- **About this exercise**
Show all lines from the records below in which the string "give" is present.

[Dataset entries]
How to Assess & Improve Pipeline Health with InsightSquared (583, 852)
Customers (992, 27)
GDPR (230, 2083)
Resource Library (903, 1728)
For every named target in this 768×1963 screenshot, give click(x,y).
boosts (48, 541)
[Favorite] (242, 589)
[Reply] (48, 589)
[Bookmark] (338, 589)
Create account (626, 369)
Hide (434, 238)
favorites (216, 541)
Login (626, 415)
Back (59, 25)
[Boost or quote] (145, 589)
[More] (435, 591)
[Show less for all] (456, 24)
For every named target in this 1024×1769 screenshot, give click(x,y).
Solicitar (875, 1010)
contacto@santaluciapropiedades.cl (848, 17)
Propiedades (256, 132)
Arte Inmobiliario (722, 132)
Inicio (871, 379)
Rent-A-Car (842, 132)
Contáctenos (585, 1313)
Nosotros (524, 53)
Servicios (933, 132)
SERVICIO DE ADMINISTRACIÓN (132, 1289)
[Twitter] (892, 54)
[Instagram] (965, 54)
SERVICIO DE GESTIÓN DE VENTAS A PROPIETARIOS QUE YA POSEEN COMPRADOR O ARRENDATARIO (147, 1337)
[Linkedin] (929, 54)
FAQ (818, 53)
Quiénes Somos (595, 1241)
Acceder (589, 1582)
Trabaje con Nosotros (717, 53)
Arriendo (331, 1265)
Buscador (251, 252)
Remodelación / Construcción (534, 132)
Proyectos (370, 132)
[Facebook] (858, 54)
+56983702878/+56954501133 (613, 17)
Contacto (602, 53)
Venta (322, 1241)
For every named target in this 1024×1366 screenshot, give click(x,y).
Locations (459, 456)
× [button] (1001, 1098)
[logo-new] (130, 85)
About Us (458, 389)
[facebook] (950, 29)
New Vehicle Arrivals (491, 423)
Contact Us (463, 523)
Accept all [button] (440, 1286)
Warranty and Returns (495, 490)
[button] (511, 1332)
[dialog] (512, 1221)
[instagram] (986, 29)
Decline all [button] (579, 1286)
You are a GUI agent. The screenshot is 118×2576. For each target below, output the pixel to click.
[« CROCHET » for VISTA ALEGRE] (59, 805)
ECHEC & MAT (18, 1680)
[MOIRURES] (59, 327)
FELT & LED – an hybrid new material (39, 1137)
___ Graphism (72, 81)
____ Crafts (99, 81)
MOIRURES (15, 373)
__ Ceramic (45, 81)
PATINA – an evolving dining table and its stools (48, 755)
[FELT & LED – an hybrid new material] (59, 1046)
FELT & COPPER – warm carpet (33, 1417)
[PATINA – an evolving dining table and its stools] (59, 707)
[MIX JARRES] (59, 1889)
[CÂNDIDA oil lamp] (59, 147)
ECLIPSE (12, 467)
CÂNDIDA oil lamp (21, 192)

- **Task answer**
For every named target in this 768×1963 screenshot, give click(x,y).
For every named target in this 1024×1769 screenshot, give click(x,y).
For every named target in this 1024×1366 screenshot, give click(x,y).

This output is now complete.